Attractively Valued Ameriprise Financial: A Long-Term Total Return Opportunity Raises Dividend 16%

Introduction

Prior to making an investment in any stock, I always proceed with a clear investment objective in mind.  However, my objectives are not necessarily the same every time I invest in a stock.  There are times when my objective is current income, and in contrast there are other times when my objective might be maximum total return.  At other times, I may be seeking a combination of both income and growth.  My investment objective is determined by what my needs are at the time.

Additionally, I do not engage in vague or generalized objectives such as trying to beat the market.  Instead, I endeavor to have an exact and realistic objective and precisely estimated return calculation that is commensurate with the type of common stock I may be examining.  For example, if I was looking for maximum current yield and reasonable safety in order to provide a specific level of current spendable income, that is where my focus and analysis would be.  With this need for a current income objective, I might turn to researching high-yield low-growth utility stocks.

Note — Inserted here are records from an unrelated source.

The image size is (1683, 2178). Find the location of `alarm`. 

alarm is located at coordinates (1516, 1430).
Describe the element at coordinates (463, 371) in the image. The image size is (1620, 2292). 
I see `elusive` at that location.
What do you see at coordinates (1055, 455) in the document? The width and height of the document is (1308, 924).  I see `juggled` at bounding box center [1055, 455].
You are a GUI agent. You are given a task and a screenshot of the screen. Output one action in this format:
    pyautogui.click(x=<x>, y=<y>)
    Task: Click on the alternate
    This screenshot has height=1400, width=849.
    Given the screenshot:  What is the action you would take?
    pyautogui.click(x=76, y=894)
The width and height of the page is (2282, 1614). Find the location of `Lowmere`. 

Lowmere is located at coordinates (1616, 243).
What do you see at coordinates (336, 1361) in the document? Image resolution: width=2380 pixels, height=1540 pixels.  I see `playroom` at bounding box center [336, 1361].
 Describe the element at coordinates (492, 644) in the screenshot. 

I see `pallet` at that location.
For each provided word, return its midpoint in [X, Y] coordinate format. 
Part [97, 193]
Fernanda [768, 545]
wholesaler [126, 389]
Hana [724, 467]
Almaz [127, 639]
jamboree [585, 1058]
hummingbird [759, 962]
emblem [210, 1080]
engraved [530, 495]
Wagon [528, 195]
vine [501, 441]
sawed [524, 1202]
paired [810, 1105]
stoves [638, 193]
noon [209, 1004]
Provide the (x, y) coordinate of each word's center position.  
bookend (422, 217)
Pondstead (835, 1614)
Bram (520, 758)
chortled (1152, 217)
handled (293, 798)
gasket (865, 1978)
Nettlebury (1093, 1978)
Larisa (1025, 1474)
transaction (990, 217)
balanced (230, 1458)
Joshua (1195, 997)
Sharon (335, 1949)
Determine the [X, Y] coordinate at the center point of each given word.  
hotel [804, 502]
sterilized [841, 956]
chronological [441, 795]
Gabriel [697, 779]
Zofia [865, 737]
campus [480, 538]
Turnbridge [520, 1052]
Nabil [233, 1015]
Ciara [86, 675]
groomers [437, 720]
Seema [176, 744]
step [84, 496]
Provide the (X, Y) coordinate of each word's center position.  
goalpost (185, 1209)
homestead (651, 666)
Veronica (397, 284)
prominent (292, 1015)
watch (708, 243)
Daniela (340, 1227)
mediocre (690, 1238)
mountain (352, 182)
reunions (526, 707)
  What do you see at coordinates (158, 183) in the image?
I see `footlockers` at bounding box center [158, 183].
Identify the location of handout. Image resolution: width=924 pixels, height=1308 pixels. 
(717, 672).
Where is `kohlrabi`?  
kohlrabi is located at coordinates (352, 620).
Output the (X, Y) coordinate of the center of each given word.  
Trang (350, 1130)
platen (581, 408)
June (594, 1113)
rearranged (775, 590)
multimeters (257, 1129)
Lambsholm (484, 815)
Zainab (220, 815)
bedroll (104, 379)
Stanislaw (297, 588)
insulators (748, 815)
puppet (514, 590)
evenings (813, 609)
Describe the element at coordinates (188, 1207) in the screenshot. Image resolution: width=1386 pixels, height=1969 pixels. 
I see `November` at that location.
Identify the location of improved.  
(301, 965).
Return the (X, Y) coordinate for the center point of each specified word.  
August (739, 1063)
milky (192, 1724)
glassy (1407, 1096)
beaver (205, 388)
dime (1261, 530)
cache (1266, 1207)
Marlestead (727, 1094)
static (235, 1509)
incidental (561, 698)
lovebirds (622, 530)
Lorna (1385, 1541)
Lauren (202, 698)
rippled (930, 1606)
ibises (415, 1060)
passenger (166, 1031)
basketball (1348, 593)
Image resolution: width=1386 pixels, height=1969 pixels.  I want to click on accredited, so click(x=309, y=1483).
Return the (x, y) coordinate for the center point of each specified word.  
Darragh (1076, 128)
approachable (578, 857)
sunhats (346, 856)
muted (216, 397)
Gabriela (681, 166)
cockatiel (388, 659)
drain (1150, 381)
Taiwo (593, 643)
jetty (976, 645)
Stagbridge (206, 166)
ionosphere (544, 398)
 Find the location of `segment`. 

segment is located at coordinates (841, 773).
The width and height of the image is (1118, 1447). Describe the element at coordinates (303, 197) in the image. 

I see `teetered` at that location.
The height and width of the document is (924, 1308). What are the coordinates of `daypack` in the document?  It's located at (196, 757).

However, and this is the crux of my position, I would not invest in a utility stock thinking that I will outperform the market in either capital appreciation or total return.  Utilities tend to be slow growers, and as such, do not usually produce high capital appreciation.  On the other hand, when I invest in a utility stock, I fully expect to receive significantly more income than the market would provide.  Consequently, I would measure the success or failure of this investment based solely on the dividend income I expect to receive.

In contrast, if I was looking for high total return, my focus would primarily be on the earnings growth potential of the stock I was considering.  If I was desirous of generating a high total return capable of beating the market, I would look for a company that I was confident would generate a higher earnings growth rate than the market. And most importantly, in either case, whether I was investing for current income or total return, fair and sound current valuation would have to be evident.  Fair valuation is the universal principle that prudent investors are wise to consider regardless of the type of investment or return objective that is desired.

Once my general investment objective is clearly defined and established, my focus then turns toward a specific and precise return calculation.  In other words, I never invest in a stock merely hoping that it might go up.  Instead, I always have a specific return number and objective that I expect my investment in a specific stock can provide.  Moreover, my precise return expectations are always based on rational assumptions which I input into standard rate of return calculation formulas.  These rates of return assumptions, based on rational inputs, become my benchmark that I closely and continuously monitor and evaluate.

Ameriprise Financial Inc: Double Digit Total Return Potential and Dividend Growth

The research candidate I am reviewing in this article, Ameriprise Financial Inc (AMP), is offered for the consideration of those retired or dividend growth investors in need of above-average total return.  In the long run, the future total rate of return that an investor can expect from a given stock will be a function of three critical inputs.  These are the future rate of change of earnings growth, the future rate of change of dividends (if the company pays one) assumed to be consistent with earnings growth, and finally the valuation that was paid at time of purchase.  Total return is comprised of two components capital appreciation plus dividend income (if any).

In the specific case of Ameriprise, the consensus earnings growth rate out to fiscal year-ending 12/31/2017 is 13.4%.  However, the 3 to 5-year longer-term earnings growth expectation is even higher at 19.4%. That is significantly above expectations for the market, and therefore, a very attractive opportunity for potentially achieving long-term double-digit total returns.